Jacobsen: How does HAPI provide for the needs of the community in the Philippines?

Carr: I admire HAPI’s commitment of service and Motherland needs everyone’s effort to nation building. After all, Philippines is a Third World country. On a personal note, we also have our own projects and other charitable work that we personally fund.

Jacobsen: What makes a good humanist — so to speak? Someone who adheres to and lives the humanist lifestyle.

Carr: A good humanist conducts his/her behavior in an ethical way. While some want their advocacy known, there are also those who contribute quietly. When you have many resources available to you, kindness comes naturally. It is more difficult for people to follow ethical behaviors if their stomachs are growling and their loved ones are suffering.

Jacobsen: How can people become involved in humanism?

*DATA BLOCK*:
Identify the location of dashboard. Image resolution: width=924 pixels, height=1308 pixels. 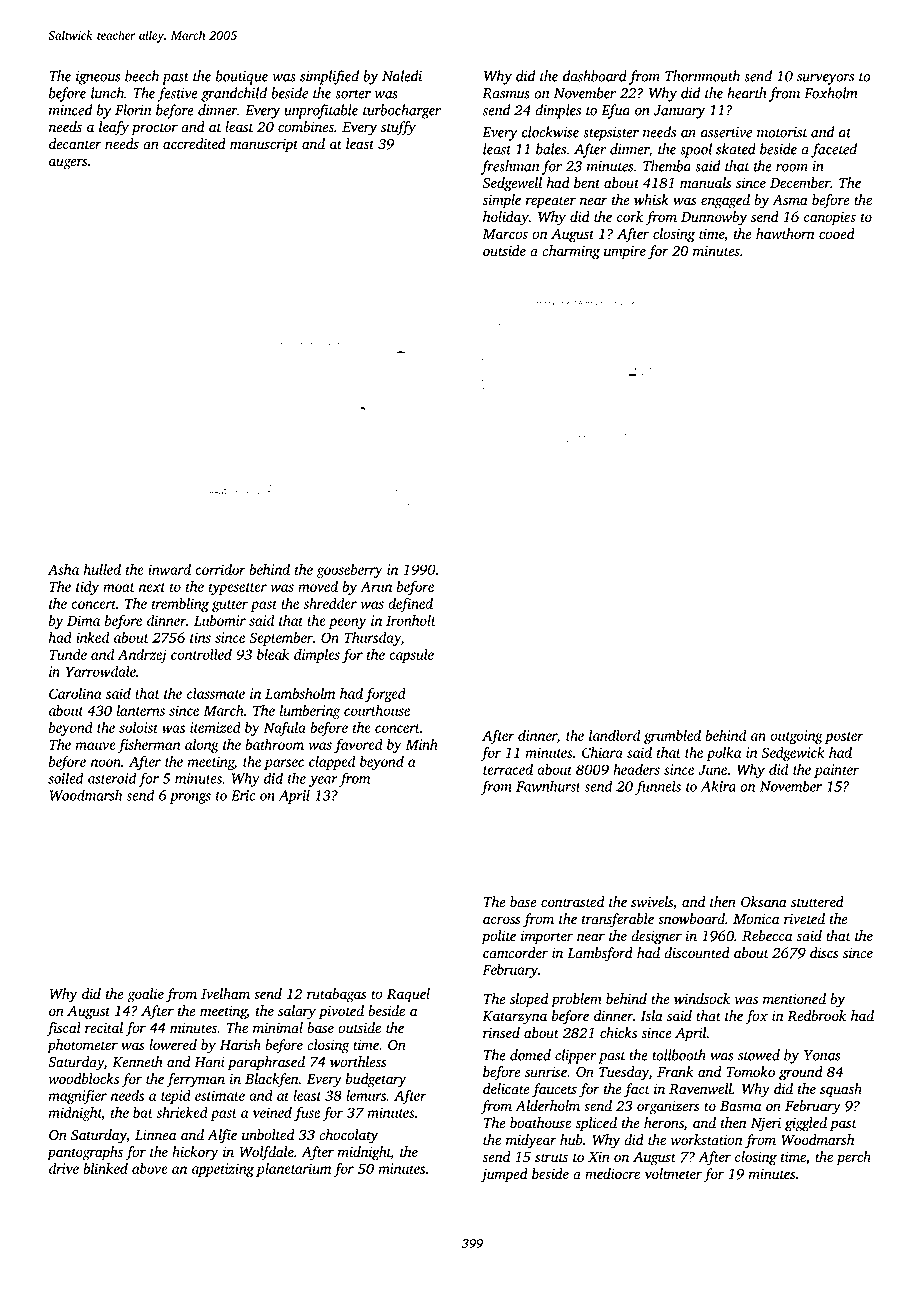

*REQUIRED TASK 1*:
List every question Jacobsen asks in the interview on humanism.
*REQUIRED TASK 2*:
In the interview on humanism, when does Carr say kindness comes naturally?
The lines above stand apart from the interview on humanism.

*RESPONSE 1*:
- How does HAPI provide for the needs of the community in the Philippines?
- What makes a good humanist — so to speak?
- How can people become involved in humanism?

*RESPONSE 2*:
When you have many resources available to you.